If you need further assistance with implementing this solution feel free to contact me off-world using the information in my profile:

https://getsatisfaction.com/people/dandiebolt/
(Edited)
Photo of Stephanie

Stephanie

  • 596 Points 500 badge 2x thumb

This works, but, you have to copy over the text from the source to a regular text box, save the record, then go back in and click the parse button.

Is there a line of jQuery we can put in the module.js that will automatically copy over the Connected data field [body] to the regular text field [Bodytwo]?

thank you,

Photo of Stephanie

Stephanie

  • 596 Points 500 badge 2x thumb
Also, can we automate selecting the parse button?
Photo of Ⲇanom the ultimate (Dan Diebolt)

Ⲇanom the ultimate (Dan Diebolt), Champion

  • 26,522 Points 20k badge 2x thumb
>This works, but ...

All that can be automated by binding the button to a script that runs a loop over all the records in a query, parses out the results and imports the parsed text in the appropriate fields / table. Those details are specific to your setup. Additionally, you will still need a button to kick off the automatic parsing process (the loop) as I don't know of a way to run script after a connected table updates.

However, I would still approach the problem but using a button on a single records so you can supervise and observe the parsing. It is unlikely that that one example of data captures the true variability of you incoming data and my regular expression may fail in special cases.

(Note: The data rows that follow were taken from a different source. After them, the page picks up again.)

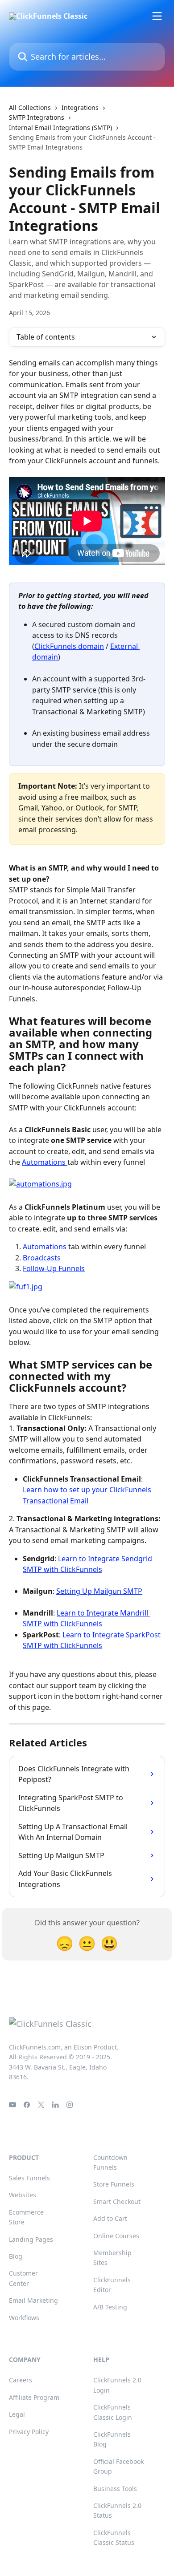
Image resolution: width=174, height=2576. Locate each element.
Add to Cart (110, 2218)
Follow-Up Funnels (54, 1268)
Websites (22, 2195)
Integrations (80, 107)
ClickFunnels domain (69, 646)
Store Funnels (113, 2184)
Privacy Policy (29, 2431)
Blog (15, 2256)
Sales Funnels (29, 2178)
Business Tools (115, 2488)
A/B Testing (110, 2307)
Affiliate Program (34, 2397)
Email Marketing (33, 2300)
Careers (20, 2380)
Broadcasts (42, 1258)
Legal (17, 2414)
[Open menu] (157, 16)
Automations (44, 1162)
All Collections (30, 107)
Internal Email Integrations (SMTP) (60, 127)
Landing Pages (31, 2239)
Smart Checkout (117, 2201)
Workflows (24, 2317)
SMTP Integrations (36, 117)
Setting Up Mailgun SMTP (99, 1591)
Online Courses (116, 2236)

For example, (1) missing or extra spaces in the City, Stat and Zip information or (2) multiple newline characters in the Description information will cause the current regular expressions to fail. Regular Expression are powerful enough to address the variance in your data but you have to learn these characteristics by manually supervising the script parsing before going for a full automation.

If you need further assistance with implementing this solution feel free to contact me off-world using the information in my profile:

https://getsatisfaction.com/people/dandiebolt/
Photo of Stephanie

Stephanie

  • 596 Points 500 badge 2x thumb
Thank you. We will try this and see how it goes.